::: Given entries

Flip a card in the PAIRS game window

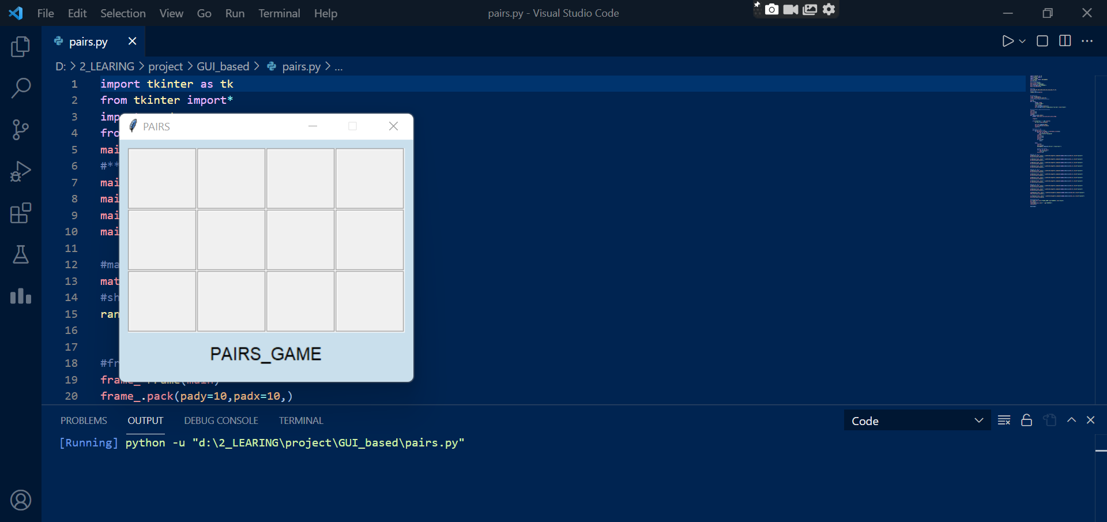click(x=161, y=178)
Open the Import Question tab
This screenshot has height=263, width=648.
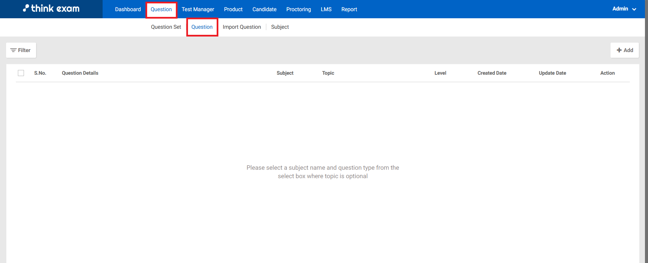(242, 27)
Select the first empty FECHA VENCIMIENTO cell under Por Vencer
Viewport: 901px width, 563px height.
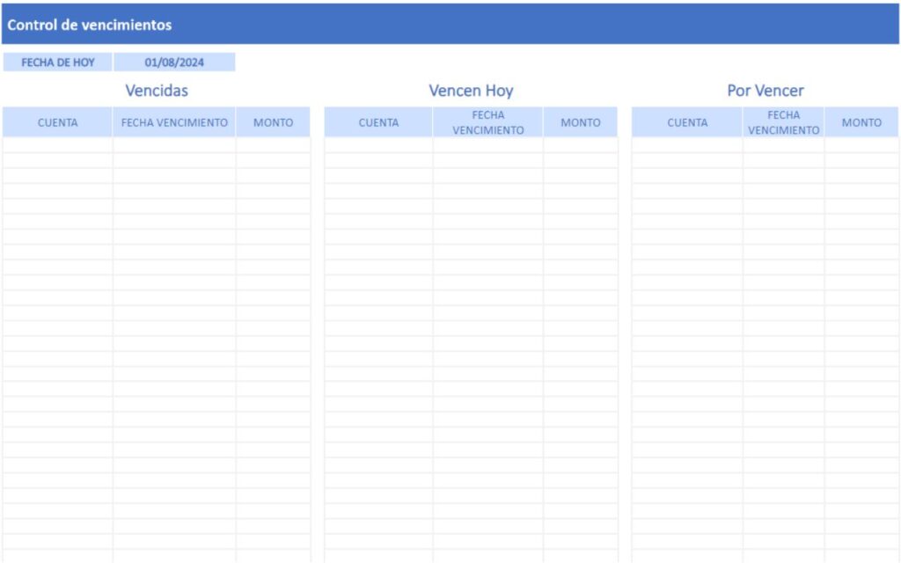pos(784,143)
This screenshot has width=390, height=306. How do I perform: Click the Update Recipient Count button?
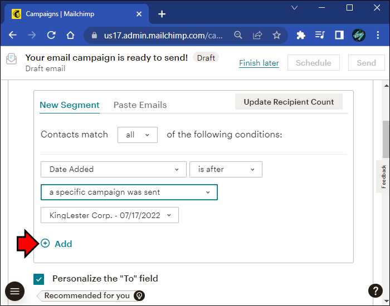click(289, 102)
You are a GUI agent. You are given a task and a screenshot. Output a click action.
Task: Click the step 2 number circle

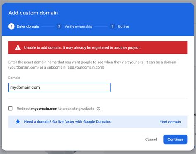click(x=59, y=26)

::::::

* Written exercise: Extract the lines of the listing from its start through the line containing "pos(784,143)", both ends included, and reproduce them verbatim. Leave the pictures out of your answer.

* Correct result:
Flip a card in the PAIRS game window

click(x=161, y=178)
Open the Import Question tab
This screenshot has height=263, width=648.
(242, 27)
Select the first empty FECHA VENCIMIENTO cell under Por Vencer
Viewport: 901px width, 563px height.
pos(784,143)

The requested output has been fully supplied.